Rationally designed anti-autophagy nanosystems for reversing the immunosuppressive network in the tumor environment.

Aims: To develop a nano-immunotherapy system combining autophagy inhibition and innate immune activation to reverse the immunosuppressive tumor microenvironment (TME) in pancreatic ductal adenocarcinoma (PDAC).

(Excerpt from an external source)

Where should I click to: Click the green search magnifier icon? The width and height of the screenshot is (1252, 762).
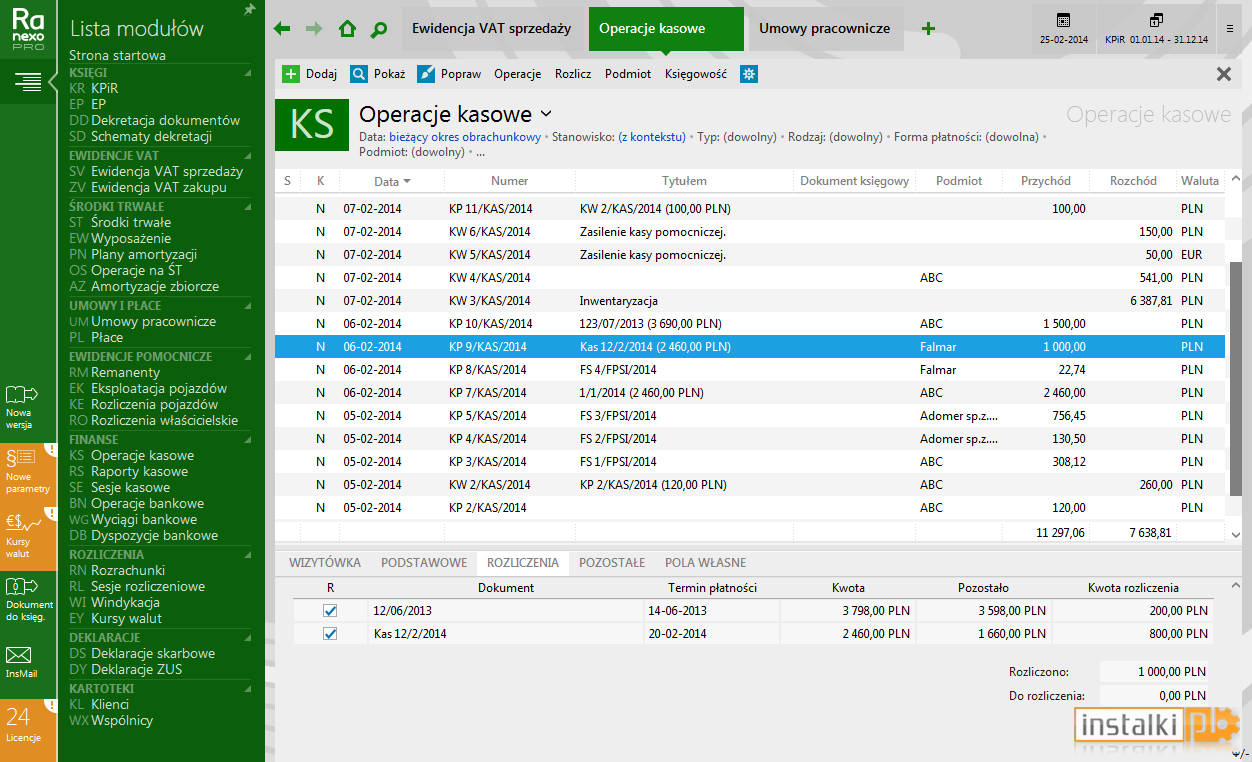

Materials & methods: The pH-responsive polymer PC7A was utilized to co-deliver the autophagy inhibitor chloroquine (CQ) and the STING agonist cyclic diguanylate (CDG), forming the CQCP nanosystem. In vitro and in vivo experiments evaluated autophagy inhibition, MHC-I expression, dendritic cell activation, tumor infiltration of lymphocytes, and survival in PDAC-bearing mice.

Results: CQCP enhanced MHC-I expression on PDAC cells by 2.1-fold (p < 0.001) and increased activated dendritic cells (CD86+/CD40+) by 3.5-fold (p < 0.01) in the TME. Tumor-infiltrating CD8+ T cells rose by 42.6% (p < 0.001), and systemic immune activation in peripheral lymphoid tissues was observed. CQCP achieved an 86% survival rate in tumor-bearing mice, significantly outperforming monotherapies or free drug combinations.

Conclusions: The CQCP system synergistically reverses PDAC immunosuppression by restoring antigen presentation and activating innate immunity. This dual-targeted strategy demonstrates robust antitumor efficacy and offers a promising immunotherapy approach for PDAC.